The next day, DSS presented two witnesses in order to support its position that the children were “unavailable” and their statements would be considered “trustworthy” as defined by S.C. Code § 19-1-180. The Family Court found that the criteria required under the statute was satisfied and admitted the videotape over Father's objection that the person interviewing the children on the videotape was not a qualified person under the statute's definitions found in subsection (G). The trial commenced following this hearing.
DSS's first witness was a DSS employee who testified about his interview with the children. According to the employee, after hearing the children's “graphic details of Father's alleged misconduct,” he determined that a forensic interview of each child was required. The employee explained for the Court that his job was only to determine whether a forensic interview was necessary and not to determine the “truthfulness of these kids.” The truthfulness determination was left to the person conducting the forensic interview.
The Supreme Court analyzed the hearsay element of the statements to make its finding. The statute, which sets forth the requirements for such videotapes to be admitted and played at trial, specifies a list of factors which must be met before the tapes are admitted into evidence. The statute also requires the “family court to support its unavailability and trustworthiness rulings with ‘findings on the record.'”

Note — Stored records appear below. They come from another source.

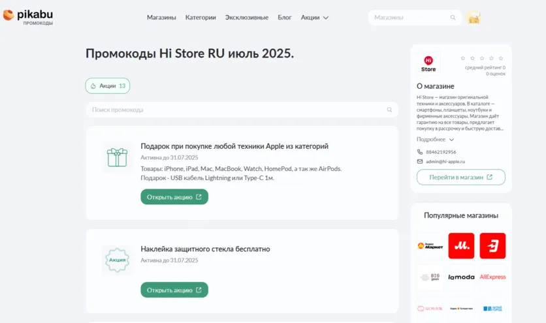Open the Категории menu item

[201, 18]
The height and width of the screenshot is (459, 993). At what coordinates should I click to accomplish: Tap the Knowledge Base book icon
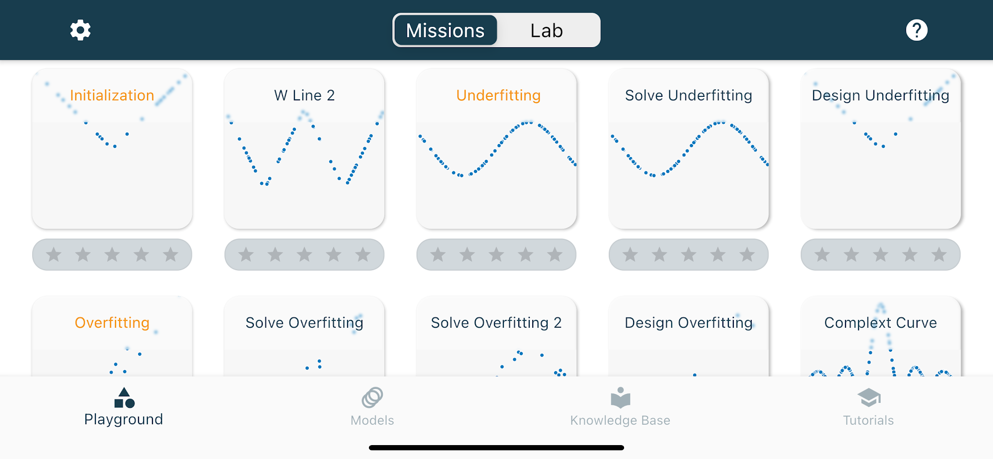click(x=620, y=397)
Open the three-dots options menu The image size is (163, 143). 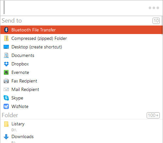pos(154,8)
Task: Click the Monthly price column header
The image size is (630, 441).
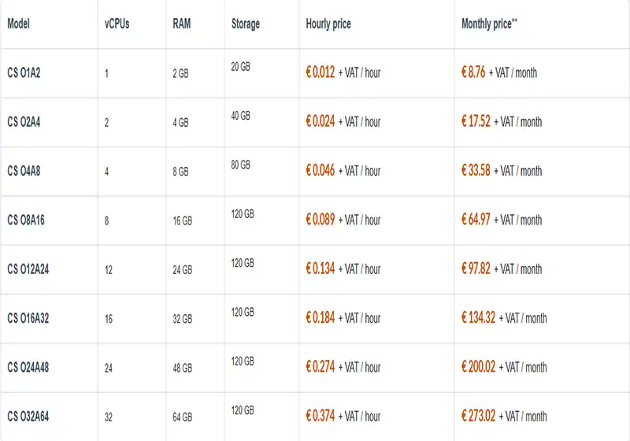Action: pos(489,24)
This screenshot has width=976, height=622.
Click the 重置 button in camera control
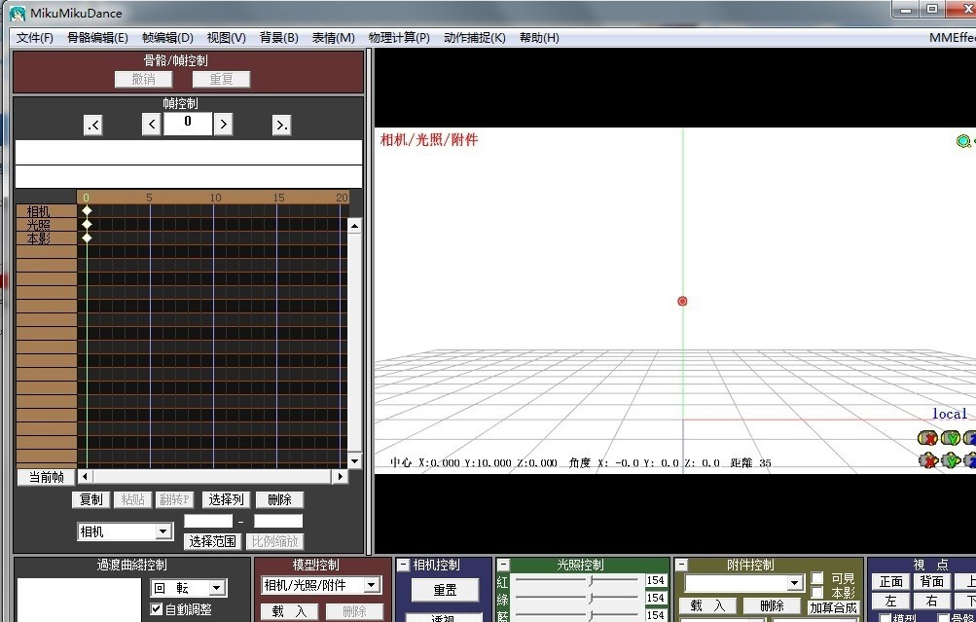point(445,590)
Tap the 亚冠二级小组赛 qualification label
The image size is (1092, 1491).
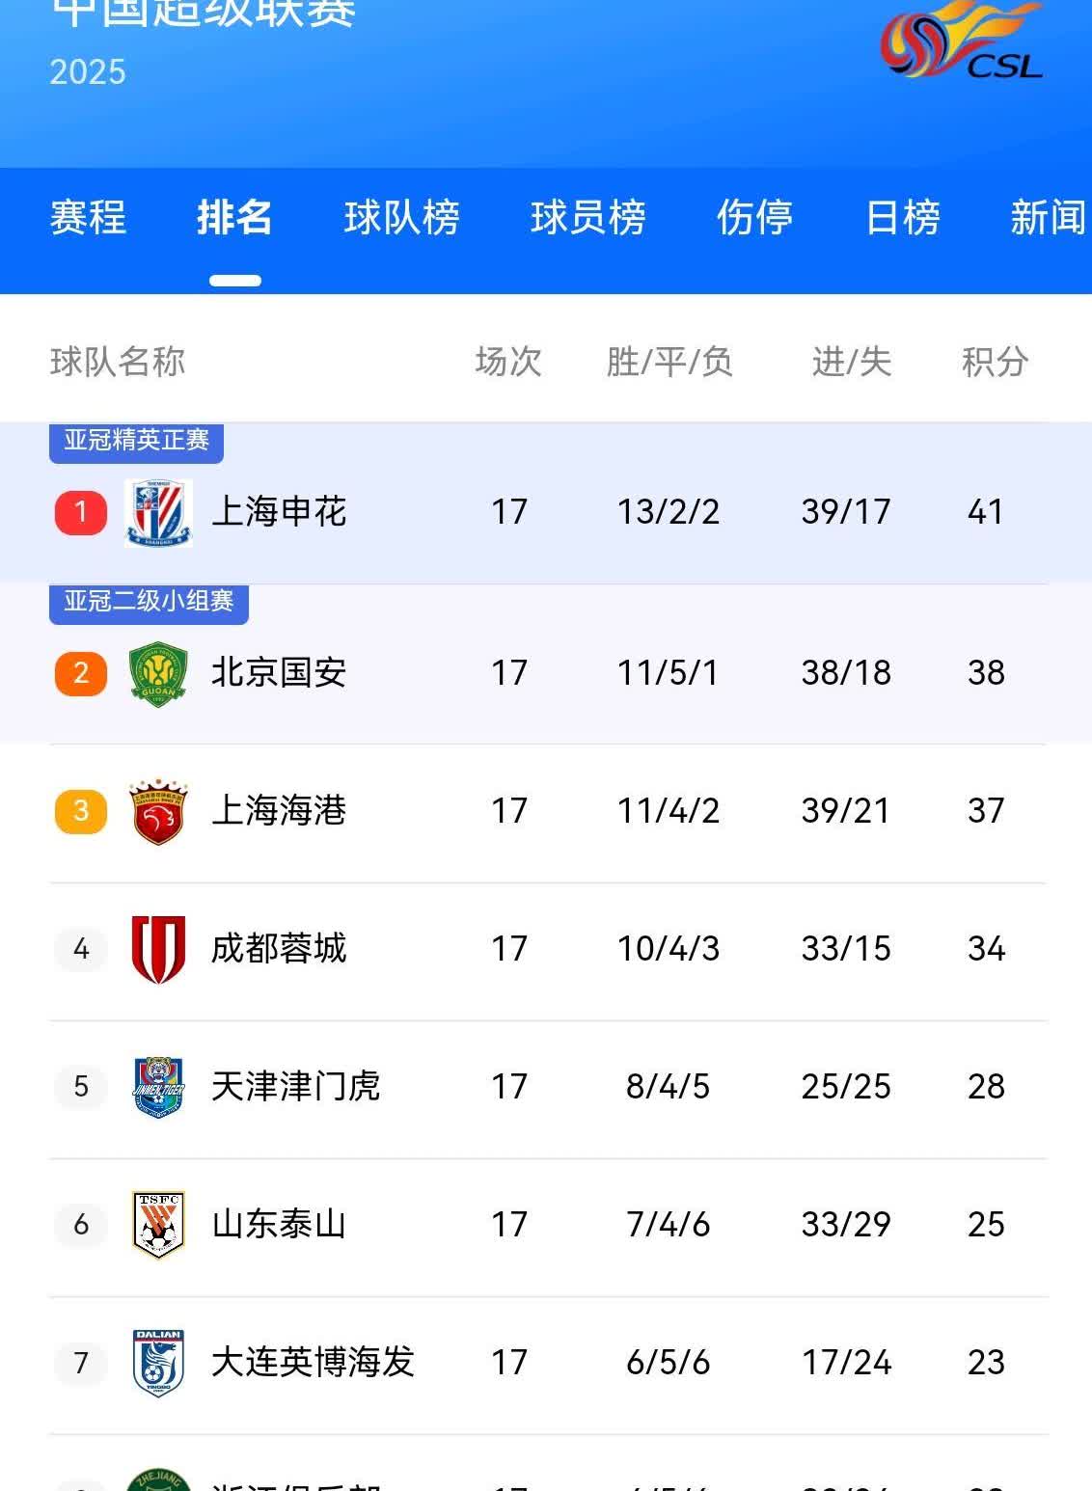(x=149, y=602)
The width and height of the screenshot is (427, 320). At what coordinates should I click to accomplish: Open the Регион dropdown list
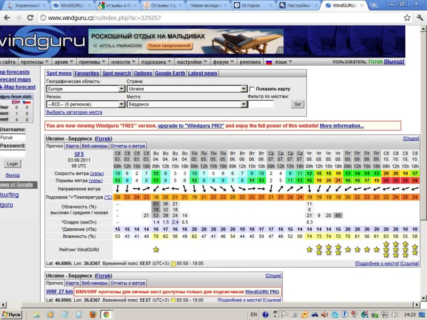click(x=85, y=105)
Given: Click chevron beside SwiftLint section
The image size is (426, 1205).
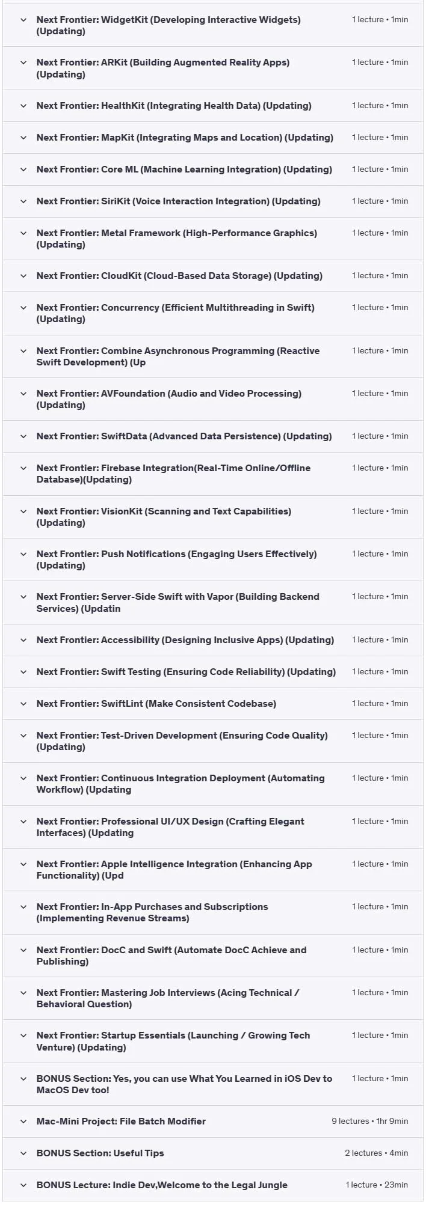Looking at the screenshot, I should [23, 704].

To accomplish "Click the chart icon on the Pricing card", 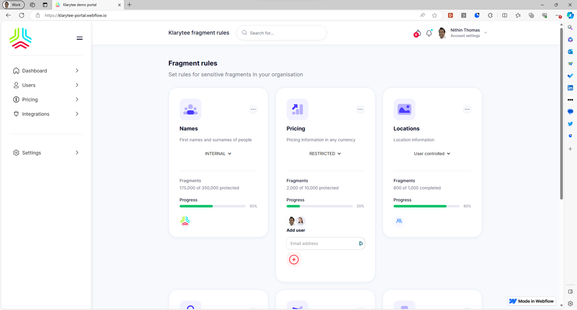I will coord(298,109).
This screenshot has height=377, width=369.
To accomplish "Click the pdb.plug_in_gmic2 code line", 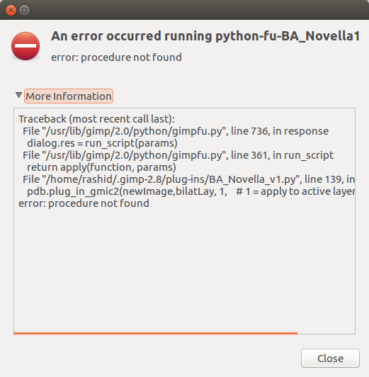I will click(x=191, y=191).
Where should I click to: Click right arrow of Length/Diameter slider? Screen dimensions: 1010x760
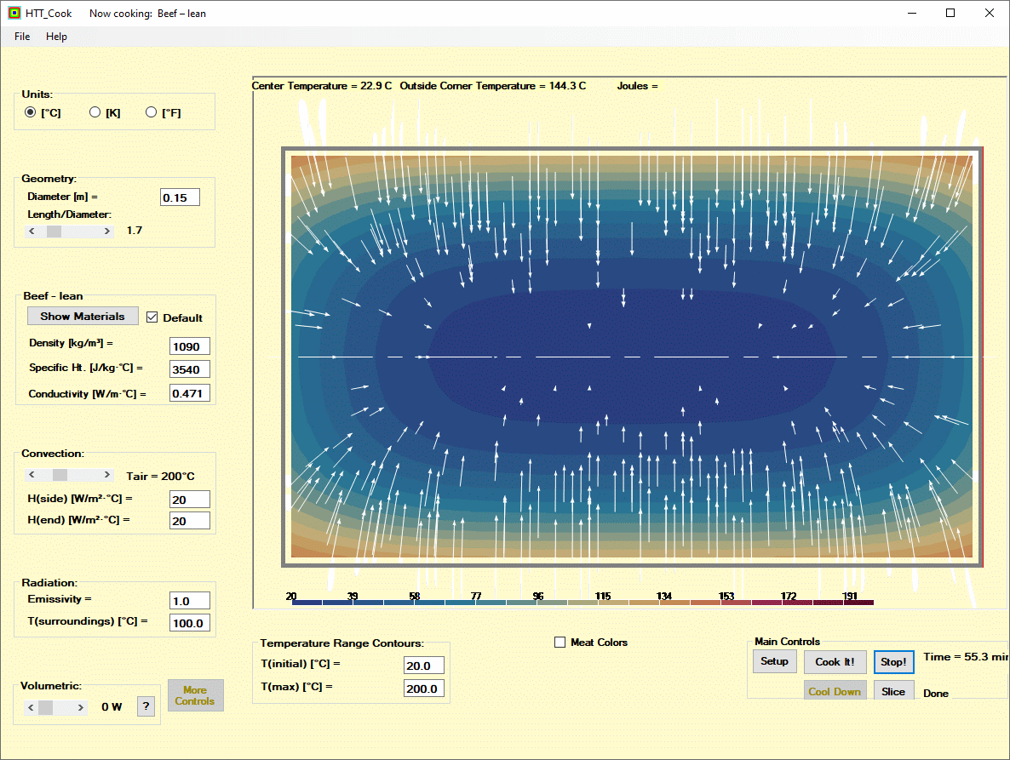coord(107,231)
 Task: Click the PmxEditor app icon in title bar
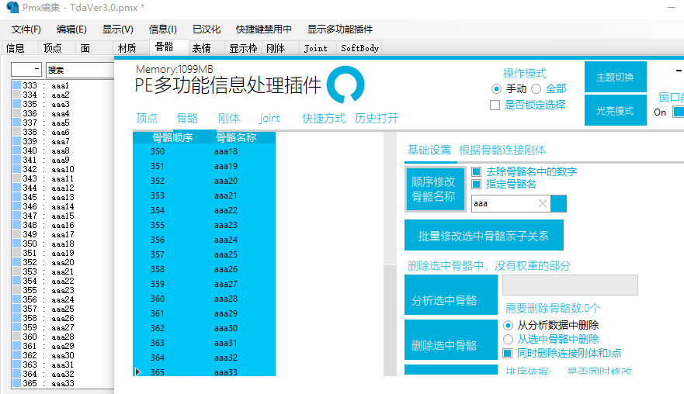pyautogui.click(x=12, y=7)
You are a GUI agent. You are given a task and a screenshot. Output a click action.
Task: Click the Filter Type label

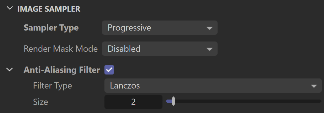point(52,85)
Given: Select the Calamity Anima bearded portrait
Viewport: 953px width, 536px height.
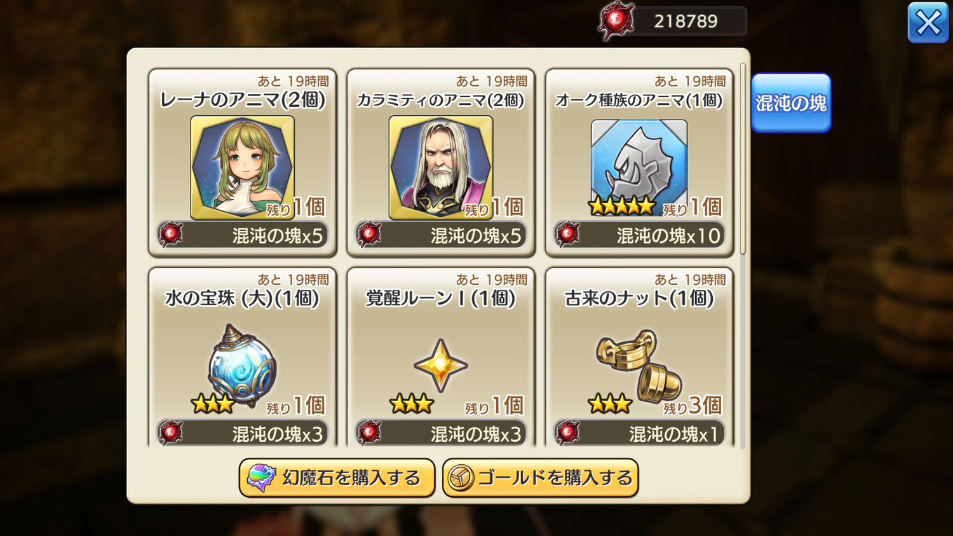Looking at the screenshot, I should point(440,167).
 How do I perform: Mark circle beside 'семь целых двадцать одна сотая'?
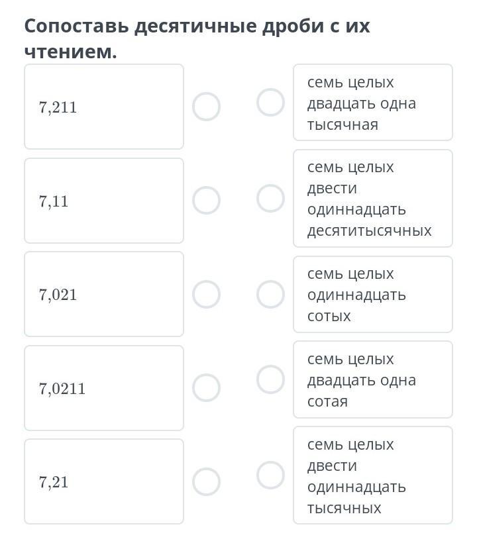270,379
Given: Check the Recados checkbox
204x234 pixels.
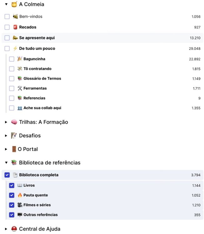Looking at the screenshot, I should [x=7, y=27].
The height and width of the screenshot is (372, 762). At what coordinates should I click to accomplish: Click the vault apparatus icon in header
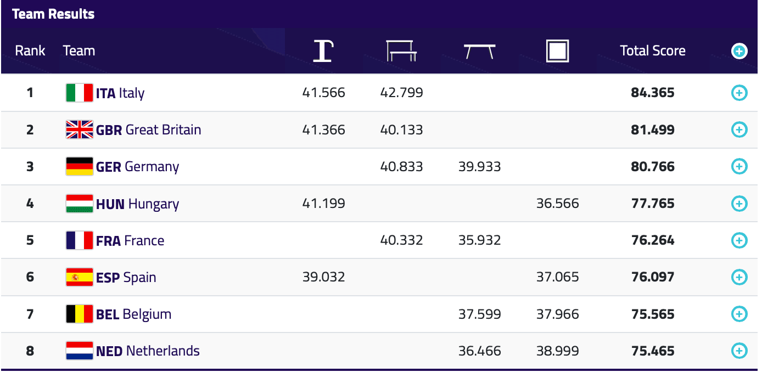[323, 51]
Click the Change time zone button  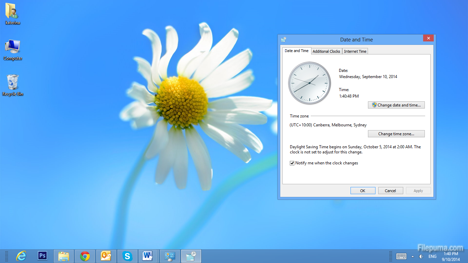coord(396,134)
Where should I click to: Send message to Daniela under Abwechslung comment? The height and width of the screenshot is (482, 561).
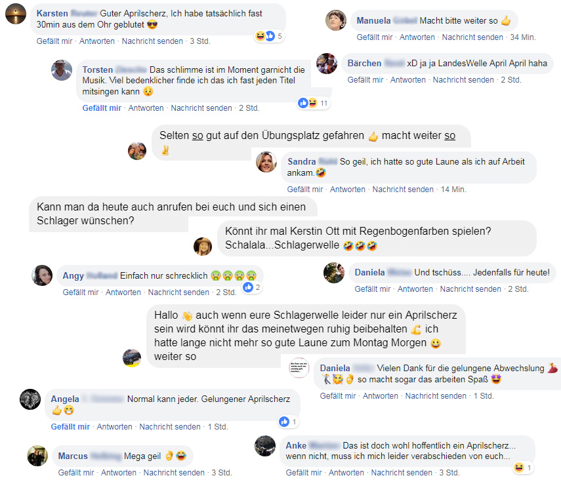436,396
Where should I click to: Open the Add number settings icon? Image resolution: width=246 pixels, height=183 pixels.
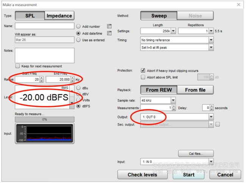point(109,26)
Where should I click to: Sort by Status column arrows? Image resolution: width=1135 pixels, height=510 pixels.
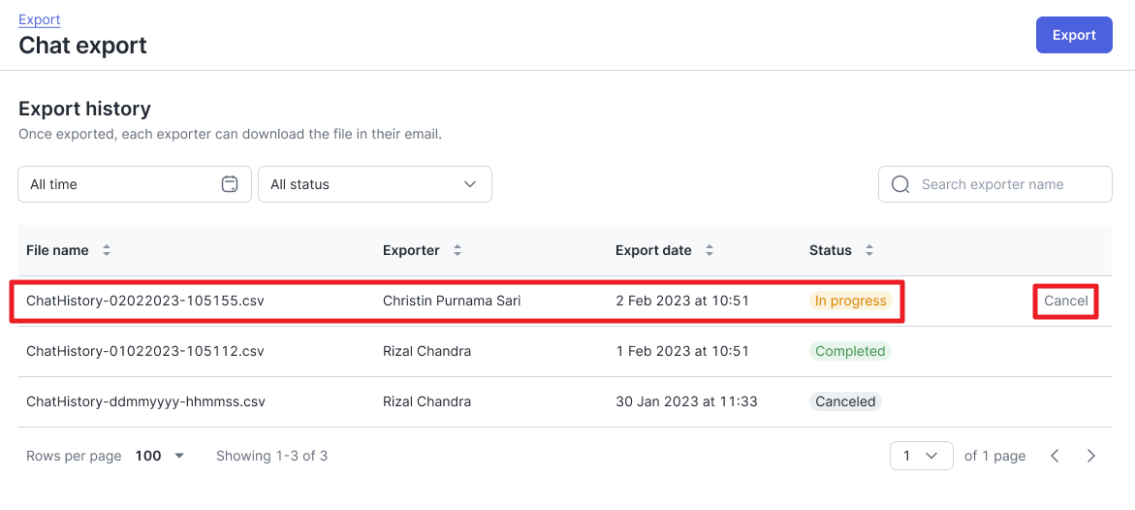point(869,251)
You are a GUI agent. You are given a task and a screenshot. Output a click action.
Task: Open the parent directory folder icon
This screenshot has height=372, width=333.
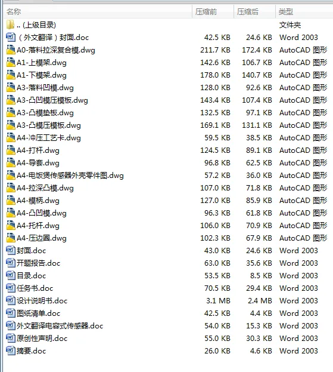tap(10, 24)
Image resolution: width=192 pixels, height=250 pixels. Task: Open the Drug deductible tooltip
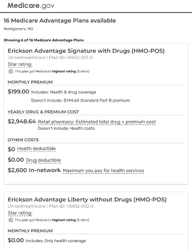44,160
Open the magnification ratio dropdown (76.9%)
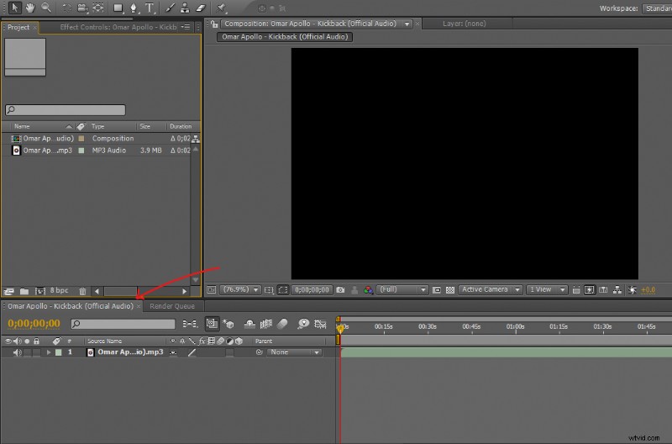The height and width of the screenshot is (444, 672). [240, 289]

The statute also states clearly in subsection (G) that:
“if the parents are separated or divorced, the hearsay statement shall be inadmissible if (1) one of the parents is the alleged perpetrator of the alleged abuse or neglect and (2) the allegation was made after the parties separated or divorced. Notwithstanding this subsection, a statement alleging abuse or neglect made by a child to a law enforcement official, an officer of the court, a licensed family counselor or therapist, a physician or other health care provider, a teacher, a school counselor, a Department of Social Services staff member, or to a child care worker in a regulated child care facility is admissible under this section.” (emphasis added)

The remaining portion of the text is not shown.